Ferrari was handed a formal warning by the FIA on Friday at the Monaco Grand Prix after Charles Leclerc’s car impeded Liam Lawson in FP1 at Turn 18, adding another stewards issue to a weekend that was already turning procedural fast.
The warning came after officials reviewed positioning and marshalling system data, video, team radio and in-car footage, then concluded the impeding was unnecessary. Leclerc had been summoned only a day earlier for arriving late to Thursday’s FIA press conference in Monte Carlo, where Ferrari received a suspended fine of €5,000, so this was the second time that weekend he had been called to the stewards.
The detail that mattered was buried in the radio traffic. Ferrari’s pit wall told Leclerc, “Three seconds to Bearman, five seconds to Lawson,” and he appears to have taken that to mean there was a five-second gap between Bearman and Lawson. In fact, there were only two seconds between the Haas car and the Racing Bulls car. The stewards said that misunderstanding was ultimately responsible for the unnecessary impeding.

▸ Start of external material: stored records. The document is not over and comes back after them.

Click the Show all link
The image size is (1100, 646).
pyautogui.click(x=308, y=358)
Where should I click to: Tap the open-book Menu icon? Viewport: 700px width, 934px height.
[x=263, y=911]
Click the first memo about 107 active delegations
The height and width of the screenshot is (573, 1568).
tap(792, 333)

That left Ferrari with the warning, even as Lawson walked away from a separate pit-lane issue in the same session without a penalty after crossing the red light at the end of the pit lane. The contrast underlined how tightly policed the Monaco weekend was: one team was warned for a communication error that slowed another driver, while the driver on the receiving end of a separate procedural breach escaped sanction.
Ferrari agreed it would revise its communication protocols to reduce the risk of the same mistake happening again, though it did not spell out how those changes would be carried out. For Leclerc, the immediate cost was not a grid hit or a fine, but another appearance before the stewards on a weekend when every timing gap, radio call and pit-lane signal was being checked line by line.